Start of Block
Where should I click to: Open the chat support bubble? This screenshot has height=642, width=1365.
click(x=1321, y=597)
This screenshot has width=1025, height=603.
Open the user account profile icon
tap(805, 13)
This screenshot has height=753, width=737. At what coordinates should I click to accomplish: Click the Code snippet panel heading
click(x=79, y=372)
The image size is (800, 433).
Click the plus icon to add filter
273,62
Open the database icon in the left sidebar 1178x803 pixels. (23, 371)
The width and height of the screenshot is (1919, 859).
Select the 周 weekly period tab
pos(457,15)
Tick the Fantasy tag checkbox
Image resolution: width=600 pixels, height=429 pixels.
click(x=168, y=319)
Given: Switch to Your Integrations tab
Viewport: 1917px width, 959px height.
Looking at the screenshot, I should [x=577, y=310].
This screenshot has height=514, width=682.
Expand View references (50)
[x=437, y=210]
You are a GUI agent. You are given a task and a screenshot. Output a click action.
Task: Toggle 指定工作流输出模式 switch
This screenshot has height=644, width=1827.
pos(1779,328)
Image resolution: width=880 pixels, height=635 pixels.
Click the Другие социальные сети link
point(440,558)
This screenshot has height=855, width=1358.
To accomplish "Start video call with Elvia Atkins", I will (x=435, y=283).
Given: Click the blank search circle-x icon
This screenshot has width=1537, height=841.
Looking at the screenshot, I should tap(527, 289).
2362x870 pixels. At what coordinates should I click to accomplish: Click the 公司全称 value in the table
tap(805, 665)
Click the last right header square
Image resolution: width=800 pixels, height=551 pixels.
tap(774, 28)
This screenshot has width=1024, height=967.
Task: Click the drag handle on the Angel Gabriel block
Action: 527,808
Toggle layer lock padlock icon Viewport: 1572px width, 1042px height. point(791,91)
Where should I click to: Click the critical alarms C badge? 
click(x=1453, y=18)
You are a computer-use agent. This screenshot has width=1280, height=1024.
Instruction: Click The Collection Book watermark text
End of Block
### EXERCISE REQUIREMENTS
From the line holding "Given: Switch to Your Integrations tab" down to the final line above, copy each line exactly, and leave out everything before it.

### OUTPUT FOR THIS EXERCISE
Given: Switch to Your Integrations tab
Viewport: 1917px width, 959px height.
Looking at the screenshot, I should [x=577, y=310].
This screenshot has height=514, width=682.
Expand View references (50)
[x=437, y=210]
You are a GUI agent. You are given a task and a screenshot. Output a click action.
Task: Toggle 指定工作流输出模式 switch
This screenshot has height=644, width=1827.
pos(1779,328)
Image resolution: width=880 pixels, height=635 pixels.
Click the Другие социальные сети link
point(440,558)
This screenshot has height=855, width=1358.
To accomplish "Start video call with Elvia Atkins", I will (x=435, y=283).
Given: Click the blank search circle-x icon
This screenshot has width=1537, height=841.
Looking at the screenshot, I should tap(527, 289).
2362x870 pixels. At what coordinates should I click to accomplish: Click the 公司全称 value in the table
tap(805, 665)
Click the last right header square
Image resolution: width=800 pixels, height=551 pixels.
tap(774, 28)
This screenshot has width=1024, height=967.
Task: Click the drag handle on the Angel Gabriel block
Action: 527,808
Toggle layer lock padlock icon Viewport: 1572px width, 1042px height. point(791,91)
Where should I click to: Click the critical alarms C badge? 
click(x=1453, y=18)
You are a computer-use agent. This screenshot has width=1280, height=1024.
Instruction: Click The Collection Book watermark text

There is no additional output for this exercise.